NOTE: preprocessed here means:

  • The methods are split between method name and method body AND both have been tokenized and subtokenized
  • The method name has been stripped of parameters
  • The methody body has been converted to an AST with several paths sampled between terminal nodes

Python

  • The following are the inputs and targets when AST encodings are used :

Inputs (X)

  • unprocessed_ast_list_train.zip
  • unprocessed_ast_list_dev.zip
  • unprocessed_ast_list_test.zip

Outputs (Y)

  • unprocessed_summary_train.zip
  • unprocessed_summary_dev.zip
  • unprocessed_summary_test.zip

  • The following are the inputs and targets when AST encodings are not used. Instead, function bodies are used to train the model :

Inputs (X)

  • input_train.txt
  • input_dev.txt
  • input_test.txt

Outputs (Y)

  • summary_train.txt
  • summary_dev.txt
  • summary_test.txt

Source: code2seq

Model

We have used the Transformer model as the main architecture for our work. The standard encoder-decoder architecture has served to perform well for many machine translation tasks, hence the transformer architecture was built on top of it.
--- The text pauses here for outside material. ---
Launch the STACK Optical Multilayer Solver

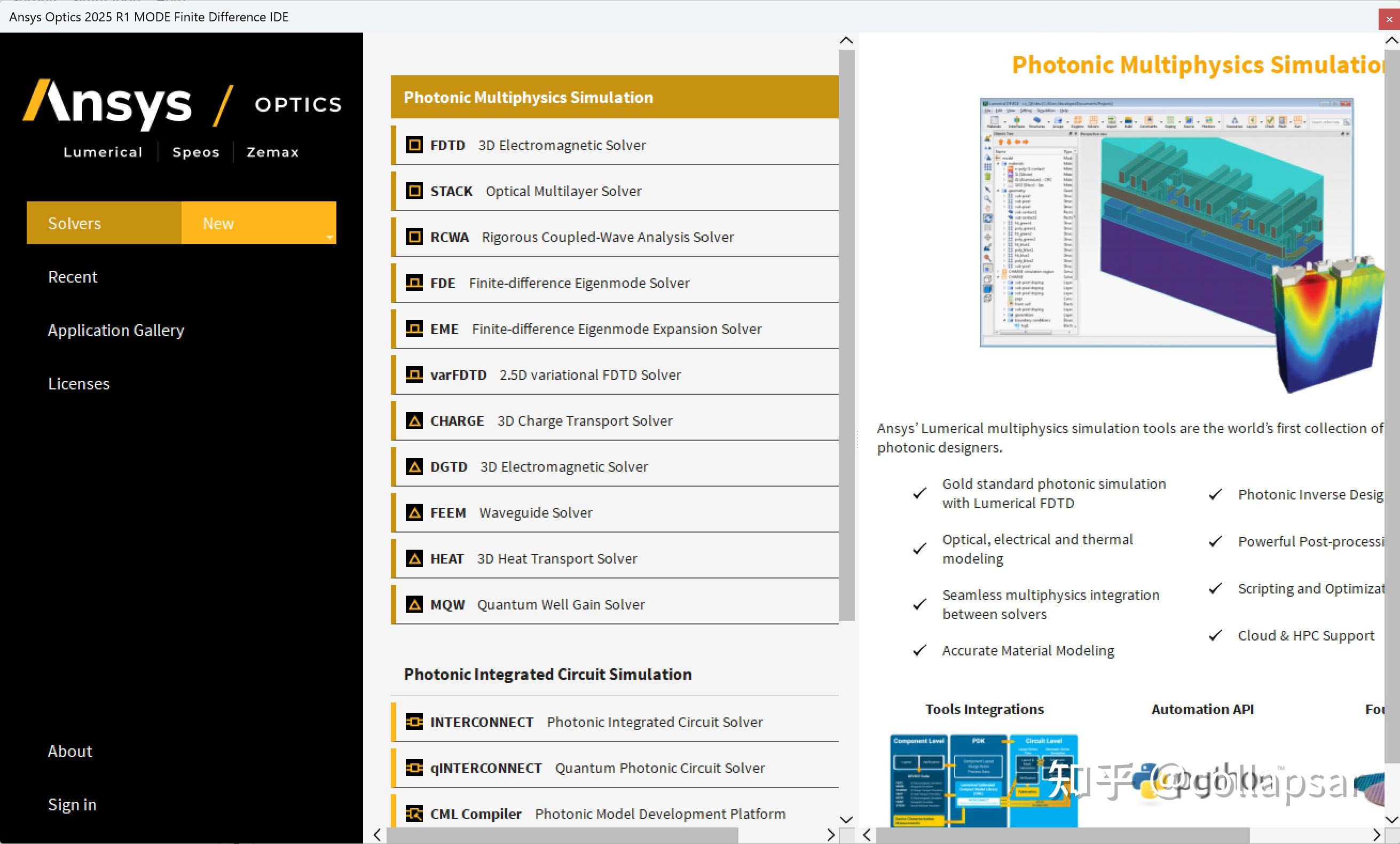[x=614, y=191]
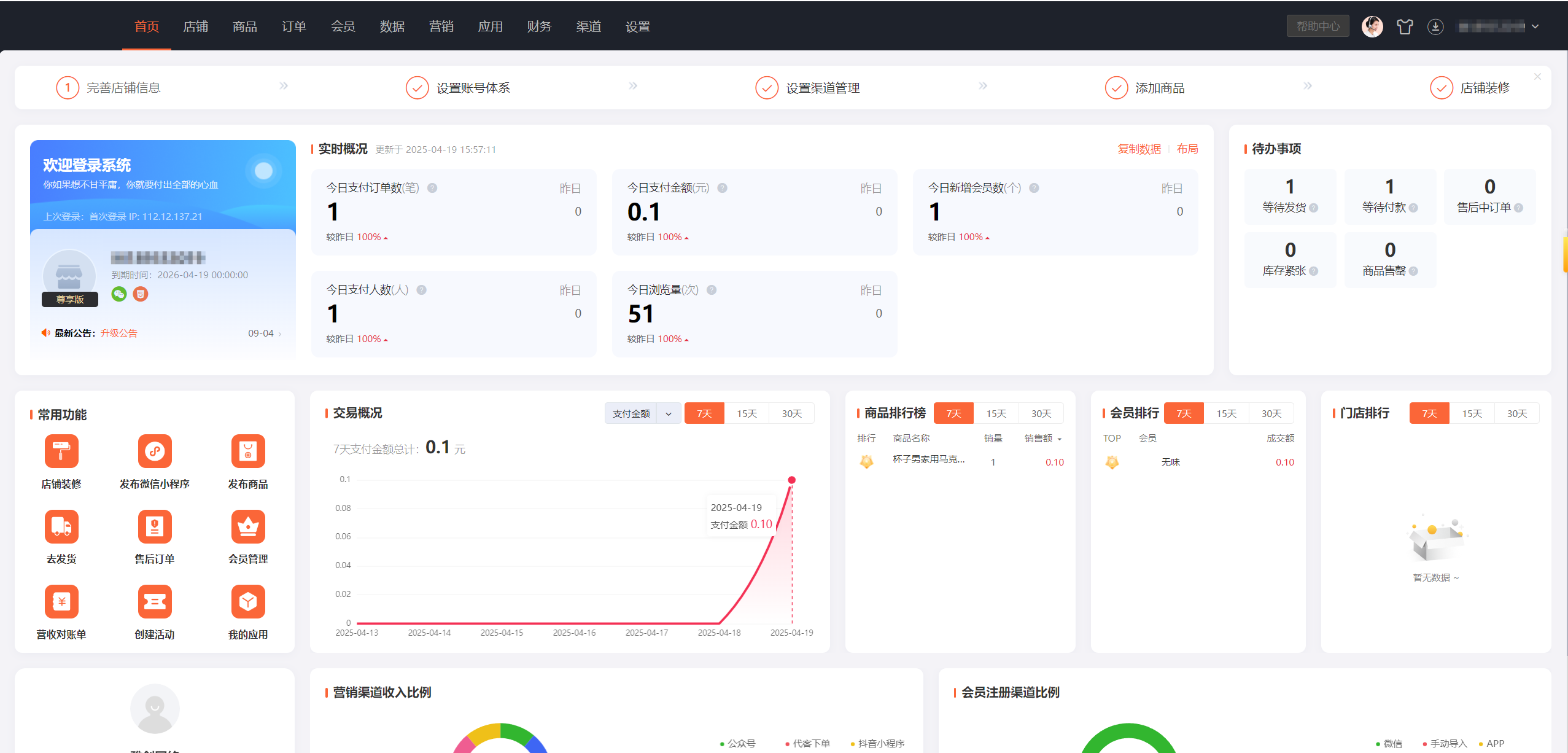Viewport: 1568px width, 753px height.
Task: Select 15天 range in 交易概况
Action: point(747,413)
The success of transformers in most NLP tasks has proven the fact that a simple architecture composed of attention mechanisms alone, can outperform the complex CNN and RNN architectures.

Our contribution

  • Evaluate the influence of Abstract Syntax Trees in the input to our summarization model
  • Assess the effect of static vs. dynamic typing by training the model on both Java and Python datasets
  • Gauge the importance of pre-processing the dataset before feeding it to the model vs. not performing any pre-processing

Evaluation Metrics:

  • BLEU score
  • ROUGE-1
  • ROUGE-2
  • ROUGE-3

References

[1] Barone, Antonio Valerio Miceli, and Rico Sennrich. "A parallel corpus of Python functions and documentation strings for automated code documentation and code generation." arXiv preprint arXiv:1707.02275 (2017).

[2] Alon, Uri, Omer Levy, and Eran Yahav. "code2seq: Generating sequences from structured representations of code." arXiv preprint arXiv:1808.01400 (2018).